Greenfleet CEO, Wayne Wescott, said they were thrilled to help facilitate La Trobe’s research at their revegetation project in South Gippsland.
“We are focused on restoring resilient, native ecosystems and healthy soils are a vital part of this. We look forward to working with and learning from La Trobe’s research in this space,” he says.
Danny Reddan, Coordinator of Darebin Creek Management Committee, said the partnership would provide valuable resources and help with restoration efforts.
"The partnership with La Trobe University enables us to look at what is happening below the surface at our ecological restoration sites. We know the soil microbes are critical for the health of the plants and understanding the microbiota can help us make better management decisions. We don’t have the resources so we are very grateful for the partnership and excited about what we will learn."

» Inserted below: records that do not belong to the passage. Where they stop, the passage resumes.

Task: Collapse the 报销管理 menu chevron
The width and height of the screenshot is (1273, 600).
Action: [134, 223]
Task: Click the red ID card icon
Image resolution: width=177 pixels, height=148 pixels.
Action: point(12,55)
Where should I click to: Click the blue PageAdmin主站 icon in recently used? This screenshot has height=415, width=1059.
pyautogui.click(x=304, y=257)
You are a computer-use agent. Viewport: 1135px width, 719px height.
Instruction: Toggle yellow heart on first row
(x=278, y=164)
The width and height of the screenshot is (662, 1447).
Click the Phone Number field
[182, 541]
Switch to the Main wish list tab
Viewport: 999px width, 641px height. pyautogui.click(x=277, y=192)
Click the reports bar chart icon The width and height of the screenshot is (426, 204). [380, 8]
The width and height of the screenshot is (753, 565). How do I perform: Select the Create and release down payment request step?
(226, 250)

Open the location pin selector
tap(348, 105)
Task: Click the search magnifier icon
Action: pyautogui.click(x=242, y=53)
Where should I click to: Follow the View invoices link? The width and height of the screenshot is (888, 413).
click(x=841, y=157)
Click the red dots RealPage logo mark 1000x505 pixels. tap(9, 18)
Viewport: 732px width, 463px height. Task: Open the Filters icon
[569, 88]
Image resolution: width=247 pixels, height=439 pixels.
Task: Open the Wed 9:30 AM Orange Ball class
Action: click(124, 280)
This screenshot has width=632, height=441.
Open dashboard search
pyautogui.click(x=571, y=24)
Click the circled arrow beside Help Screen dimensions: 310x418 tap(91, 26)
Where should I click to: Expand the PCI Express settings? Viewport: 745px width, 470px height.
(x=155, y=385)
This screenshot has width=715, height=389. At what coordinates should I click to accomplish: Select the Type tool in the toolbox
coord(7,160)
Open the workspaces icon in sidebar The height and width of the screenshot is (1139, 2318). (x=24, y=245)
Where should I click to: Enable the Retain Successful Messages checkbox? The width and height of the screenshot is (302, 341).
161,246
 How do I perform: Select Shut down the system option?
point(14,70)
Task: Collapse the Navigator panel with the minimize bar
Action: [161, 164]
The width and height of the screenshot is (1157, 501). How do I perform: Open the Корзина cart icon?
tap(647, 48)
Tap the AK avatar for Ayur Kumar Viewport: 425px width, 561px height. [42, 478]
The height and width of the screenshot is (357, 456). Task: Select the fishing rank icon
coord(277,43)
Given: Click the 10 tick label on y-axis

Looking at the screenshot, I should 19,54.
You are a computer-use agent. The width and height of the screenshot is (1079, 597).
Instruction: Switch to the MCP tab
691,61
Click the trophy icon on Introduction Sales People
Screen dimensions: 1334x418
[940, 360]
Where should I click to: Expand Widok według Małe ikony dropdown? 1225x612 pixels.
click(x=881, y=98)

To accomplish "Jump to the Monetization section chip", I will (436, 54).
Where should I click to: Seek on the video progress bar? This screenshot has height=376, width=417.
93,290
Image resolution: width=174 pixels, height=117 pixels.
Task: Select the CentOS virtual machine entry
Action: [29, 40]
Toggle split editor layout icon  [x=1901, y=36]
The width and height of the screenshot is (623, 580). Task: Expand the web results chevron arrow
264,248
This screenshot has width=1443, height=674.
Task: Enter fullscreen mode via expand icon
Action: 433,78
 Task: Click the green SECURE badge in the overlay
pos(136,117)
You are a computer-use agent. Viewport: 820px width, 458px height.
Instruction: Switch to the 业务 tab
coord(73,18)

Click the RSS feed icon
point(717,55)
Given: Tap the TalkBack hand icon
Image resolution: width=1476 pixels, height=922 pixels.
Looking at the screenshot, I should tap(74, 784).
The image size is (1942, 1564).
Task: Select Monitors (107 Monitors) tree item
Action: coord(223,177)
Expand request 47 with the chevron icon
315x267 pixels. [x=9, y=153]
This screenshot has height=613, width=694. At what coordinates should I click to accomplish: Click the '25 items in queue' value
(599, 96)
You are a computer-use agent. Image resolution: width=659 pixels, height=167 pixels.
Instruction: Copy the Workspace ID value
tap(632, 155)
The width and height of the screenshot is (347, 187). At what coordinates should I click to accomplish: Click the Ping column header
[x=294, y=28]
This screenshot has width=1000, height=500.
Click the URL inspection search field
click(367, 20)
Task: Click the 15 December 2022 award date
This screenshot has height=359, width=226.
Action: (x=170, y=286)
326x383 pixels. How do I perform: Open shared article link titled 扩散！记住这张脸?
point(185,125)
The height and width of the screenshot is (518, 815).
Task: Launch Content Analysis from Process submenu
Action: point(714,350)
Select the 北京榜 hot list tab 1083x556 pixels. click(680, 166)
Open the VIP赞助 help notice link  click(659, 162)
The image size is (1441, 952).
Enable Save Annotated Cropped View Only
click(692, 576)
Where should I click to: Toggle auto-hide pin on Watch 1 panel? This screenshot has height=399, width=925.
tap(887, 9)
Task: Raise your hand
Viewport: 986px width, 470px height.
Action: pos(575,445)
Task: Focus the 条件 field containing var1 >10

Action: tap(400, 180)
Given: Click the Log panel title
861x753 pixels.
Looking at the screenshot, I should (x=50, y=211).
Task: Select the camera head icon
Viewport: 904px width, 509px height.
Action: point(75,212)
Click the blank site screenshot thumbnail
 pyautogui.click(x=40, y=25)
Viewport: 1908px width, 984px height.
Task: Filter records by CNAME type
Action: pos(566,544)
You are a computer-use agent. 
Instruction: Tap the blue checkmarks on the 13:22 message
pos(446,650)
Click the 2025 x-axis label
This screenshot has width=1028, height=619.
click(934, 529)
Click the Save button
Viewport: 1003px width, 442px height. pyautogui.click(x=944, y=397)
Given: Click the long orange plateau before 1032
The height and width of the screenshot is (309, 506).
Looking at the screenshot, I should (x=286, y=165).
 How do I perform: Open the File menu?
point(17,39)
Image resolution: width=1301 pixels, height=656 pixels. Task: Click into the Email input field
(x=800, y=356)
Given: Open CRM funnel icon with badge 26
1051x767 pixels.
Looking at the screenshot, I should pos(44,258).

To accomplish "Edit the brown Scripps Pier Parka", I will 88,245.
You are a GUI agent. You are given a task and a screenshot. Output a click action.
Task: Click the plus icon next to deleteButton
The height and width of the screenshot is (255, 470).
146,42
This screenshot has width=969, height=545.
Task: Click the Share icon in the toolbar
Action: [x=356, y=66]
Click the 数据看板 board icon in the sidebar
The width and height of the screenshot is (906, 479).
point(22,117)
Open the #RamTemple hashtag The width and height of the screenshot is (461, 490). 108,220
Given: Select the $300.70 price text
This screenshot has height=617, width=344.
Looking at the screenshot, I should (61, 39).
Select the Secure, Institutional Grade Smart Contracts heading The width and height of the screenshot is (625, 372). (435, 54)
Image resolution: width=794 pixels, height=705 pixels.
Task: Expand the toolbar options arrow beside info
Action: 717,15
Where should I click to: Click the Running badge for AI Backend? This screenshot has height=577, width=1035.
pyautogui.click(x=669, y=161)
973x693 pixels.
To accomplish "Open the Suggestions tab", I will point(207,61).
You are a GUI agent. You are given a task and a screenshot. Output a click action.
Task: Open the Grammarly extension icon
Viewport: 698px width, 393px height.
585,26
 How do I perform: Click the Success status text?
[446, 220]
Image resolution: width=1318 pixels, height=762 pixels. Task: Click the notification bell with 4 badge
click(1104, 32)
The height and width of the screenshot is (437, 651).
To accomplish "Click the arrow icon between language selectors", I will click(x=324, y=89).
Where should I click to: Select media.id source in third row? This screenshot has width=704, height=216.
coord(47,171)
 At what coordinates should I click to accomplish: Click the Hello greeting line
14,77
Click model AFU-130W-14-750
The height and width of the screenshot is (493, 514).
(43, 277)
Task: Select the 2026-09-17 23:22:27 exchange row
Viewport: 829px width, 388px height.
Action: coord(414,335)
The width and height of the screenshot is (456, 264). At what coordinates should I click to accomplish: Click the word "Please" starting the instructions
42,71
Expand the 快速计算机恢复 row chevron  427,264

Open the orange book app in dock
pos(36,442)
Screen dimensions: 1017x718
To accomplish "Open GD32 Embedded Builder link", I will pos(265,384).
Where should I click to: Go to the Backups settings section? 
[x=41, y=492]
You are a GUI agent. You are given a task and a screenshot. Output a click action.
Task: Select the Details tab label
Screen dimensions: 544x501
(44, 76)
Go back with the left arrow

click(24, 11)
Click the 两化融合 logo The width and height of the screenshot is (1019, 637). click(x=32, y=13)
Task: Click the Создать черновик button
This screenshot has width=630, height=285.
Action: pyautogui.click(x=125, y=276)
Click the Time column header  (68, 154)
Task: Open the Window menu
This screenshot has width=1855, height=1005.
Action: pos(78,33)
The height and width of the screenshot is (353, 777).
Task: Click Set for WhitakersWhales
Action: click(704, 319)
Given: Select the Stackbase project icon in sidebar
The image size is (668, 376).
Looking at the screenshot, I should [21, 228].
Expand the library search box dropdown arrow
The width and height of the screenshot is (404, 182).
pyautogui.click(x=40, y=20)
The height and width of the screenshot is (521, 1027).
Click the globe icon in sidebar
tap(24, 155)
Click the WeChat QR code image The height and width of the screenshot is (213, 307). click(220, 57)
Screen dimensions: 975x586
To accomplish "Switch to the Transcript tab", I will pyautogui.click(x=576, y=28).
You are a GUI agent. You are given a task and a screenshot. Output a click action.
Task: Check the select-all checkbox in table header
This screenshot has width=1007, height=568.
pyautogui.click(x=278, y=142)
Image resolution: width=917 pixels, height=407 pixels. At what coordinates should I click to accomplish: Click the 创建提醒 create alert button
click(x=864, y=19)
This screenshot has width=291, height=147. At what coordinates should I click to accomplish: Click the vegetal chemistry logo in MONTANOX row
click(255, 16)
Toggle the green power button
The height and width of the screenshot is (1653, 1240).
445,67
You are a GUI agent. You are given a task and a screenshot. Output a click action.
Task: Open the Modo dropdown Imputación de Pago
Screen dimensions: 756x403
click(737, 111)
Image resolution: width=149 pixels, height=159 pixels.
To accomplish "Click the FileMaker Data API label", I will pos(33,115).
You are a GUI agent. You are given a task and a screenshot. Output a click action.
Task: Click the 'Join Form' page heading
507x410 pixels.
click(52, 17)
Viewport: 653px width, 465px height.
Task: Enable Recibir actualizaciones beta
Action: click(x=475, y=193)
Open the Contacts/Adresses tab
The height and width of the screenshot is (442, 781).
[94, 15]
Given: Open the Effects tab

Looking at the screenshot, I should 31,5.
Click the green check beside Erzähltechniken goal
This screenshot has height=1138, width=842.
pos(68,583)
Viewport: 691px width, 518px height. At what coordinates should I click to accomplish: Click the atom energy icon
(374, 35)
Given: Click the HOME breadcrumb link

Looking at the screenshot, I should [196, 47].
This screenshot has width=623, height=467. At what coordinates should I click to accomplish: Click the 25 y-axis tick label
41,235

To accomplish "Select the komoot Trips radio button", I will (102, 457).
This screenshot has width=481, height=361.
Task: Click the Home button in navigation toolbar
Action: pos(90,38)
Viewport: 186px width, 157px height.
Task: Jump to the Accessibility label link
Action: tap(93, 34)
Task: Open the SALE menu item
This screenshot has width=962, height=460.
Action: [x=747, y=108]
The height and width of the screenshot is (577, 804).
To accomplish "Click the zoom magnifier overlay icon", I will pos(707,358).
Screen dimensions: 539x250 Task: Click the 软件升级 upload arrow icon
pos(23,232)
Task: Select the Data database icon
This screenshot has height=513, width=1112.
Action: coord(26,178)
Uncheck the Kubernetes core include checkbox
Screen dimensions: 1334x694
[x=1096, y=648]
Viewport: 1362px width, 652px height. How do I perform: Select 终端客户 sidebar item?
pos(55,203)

The collaboration will also contribute to long-term data collection and analysis.
"What sets our project apart is its long-term perspective. We're in it for the duration, studying the soil over several years to gain a profound understanding of its changes over time”.
“Our focus includes examining the impact of tree planting, the influence of sustainable farming practices, and the below-ground dynamics when land is managed using Indigenous knowledge."
Dr Wood said the partnership has the potential to make a real impact in environmental science research.
"This collaboration isn't just about learning; it's about making a real-world impact through research. The ultimate goal is to forge connections with communities and empower students to tackle pressing research questions. It's a symbiotic relationship between education and real-world research, paving the way for a better future."